TASKS FOR THIS EXERCISE:
#1 List each statistic that the WAR article introduces with an abbreviation in parentheses, giving both the full name and the abbreviation.
#2 Put this sentence from the WAR article into Spanish: "Wins Above Replacement (WAR) is a statistic which provides the value of any given player in a single number."
#3 Answer these questions from the WAR article:
(a) Which two traditional stats does it call the most notorious?
(b) How many RBIs did Giancarlo Stanton accumulate in his 2017 MVP season?
(c) In how many games did Mike Trout post 10.2 WAR in 2018?

[start of TEXT SHOWN]

Analysis

Going to WAR: How MLB’s Best Marketing Tool is Revolutionizing the Game

The influence of any one individual on the game of baseball as a whole is usually limited, with a select few leaving a lasting impact on the game. Players are the individuals who possess the most potential for this, with the ability to contribute in the forms of success, societal impact, or inspiration to new generations of players. However, the person with arguably the greatest influence on the modern MLB never played a major league game, and still goes unrecognized by the vast majority of fans. Bill James, the statistician responsible for some of the most revolutionary shifts in baseball ideology since the late 20th century, has ushered in a whole new age of analyzing baseball, fundamentally changing the approaches of players and the lens through which the game is viewed.
Sabermetrics, the statistics for which James is largely responsible, have shifted the nature of baseball, as they attempt to portray the performances of players more accurately than traditional stats. These stats are in a sort of golden age in the MLB, with teams focusing increasingly on analytics and fans catching on to the numbers that more succinctly quantify the game. Wins Above Replacement (WAR) is a statistic which provides the value of any given player in a single number. WAR, among other sabermetrics, has the potential to further enhance the competitiveness of teams, engage fans like never before in today’s digital media age, and fundamentally shift baseball as we know it. These processes are already occurring today, and it is up to MLB to embrace the change and maintain baseball’s place in society.
Alongside the arrival of WAR comes the phasing out of traditional stats, which are dated and poor in measuring a player’s performance. The most notorious of these are Runs Batted In (RBI) and Pitcher Wins (W). These stats, long used as quantifiers of a player’s ability to hit with teammates on base (RBI) and to pitch well enough to allow his team to win (W), are counting stats which have existed in baseball for decades. The flaw in each, however, comes in the reliance on teammates to create the opportunities to accumulate RBIs and wins.
Mike Trout, perennially baseball’s best player, recorded just 149 RBIs combined in 2017 and 2018, compared to the 132 RBIs accumulated by Giancarlo Stanton in his 2017 MVP season alone. This cannot be attributed to Trout whatsoever, though: while it is incredibly rare for a player to eclipse 10 WAR in a 162 game season, Trout averaged 10.7 WAR for a season through this stretch, including 10.2 WAR in just 140 games in 2018, a pace which would yield 11.8 (!) WAR in 162 games. In 2017, Stanton was worth a total of 7.6 WAR in 159 games. In ⅞ as many games, Mike Trout in 2018 was worth 2 and a half more wins than Giancarlo Stanton in 2017, and yet he had over 50 RBIs less. Simply because of the presence (or lack thereof) of teammates on base, Trout appears drastically behind when comparing RBI between the two, and yet he provided his team with more value according to WAR.

[end of TEXT SHOWN]
[start of DATASET SECTION]

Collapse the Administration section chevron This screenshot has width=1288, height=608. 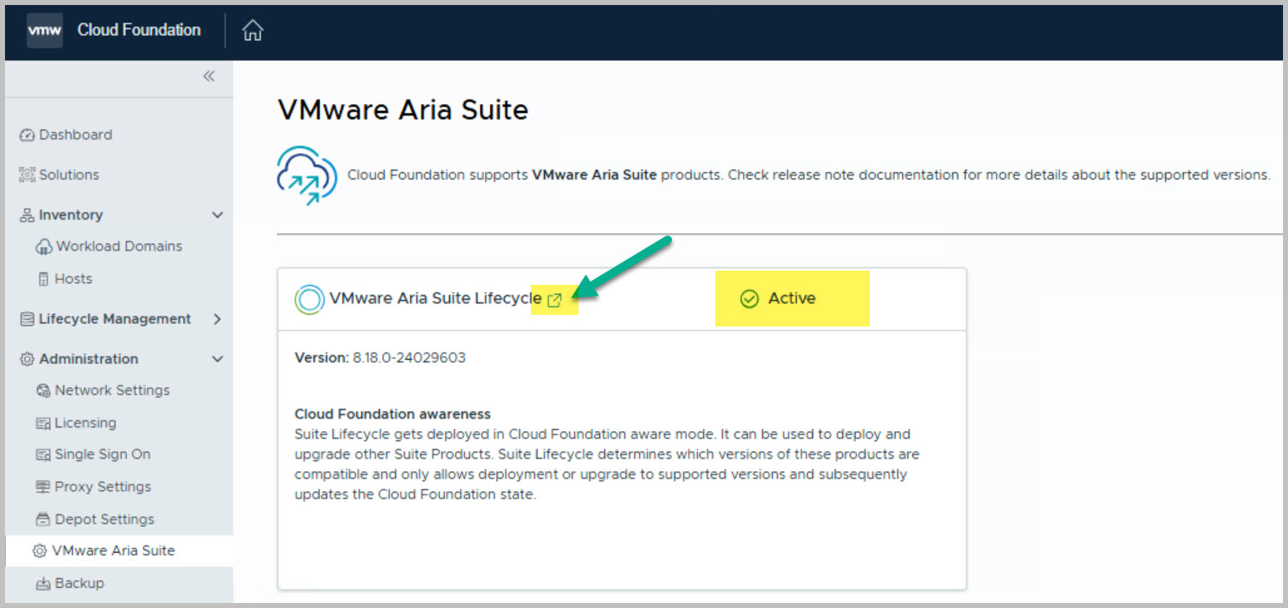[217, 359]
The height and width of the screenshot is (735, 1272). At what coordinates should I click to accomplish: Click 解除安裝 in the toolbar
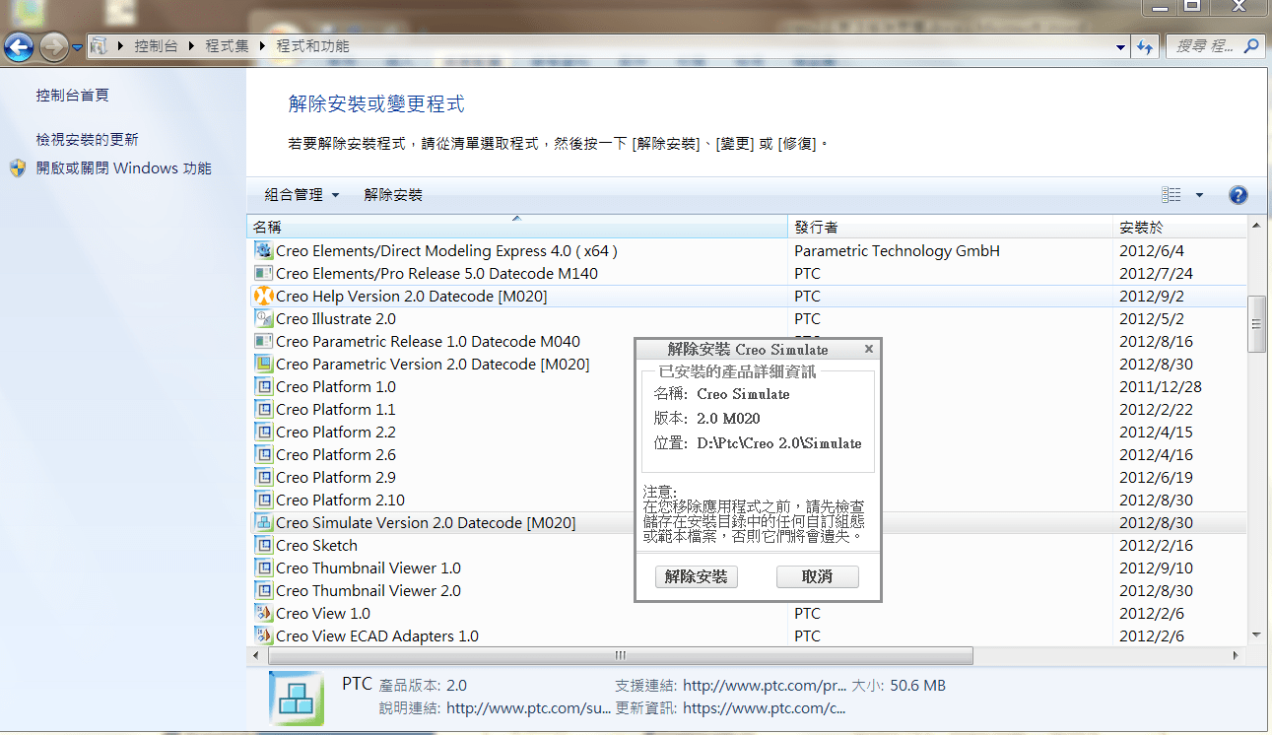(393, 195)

[end of DATASET SECTION]

EXERCISE RESULTS:
#1
Wins Above Replacement (WAR)
Runs Batted In (RBI)
Pitcher Wins (W)

#2 Wins Above Replacement (WAR) es una estadística que da el valor de cualquier jugador en un solo número.

#3
(a) Runs Batted In (RBI) and Pitcher Wins (W)
(b) 132
(c) 140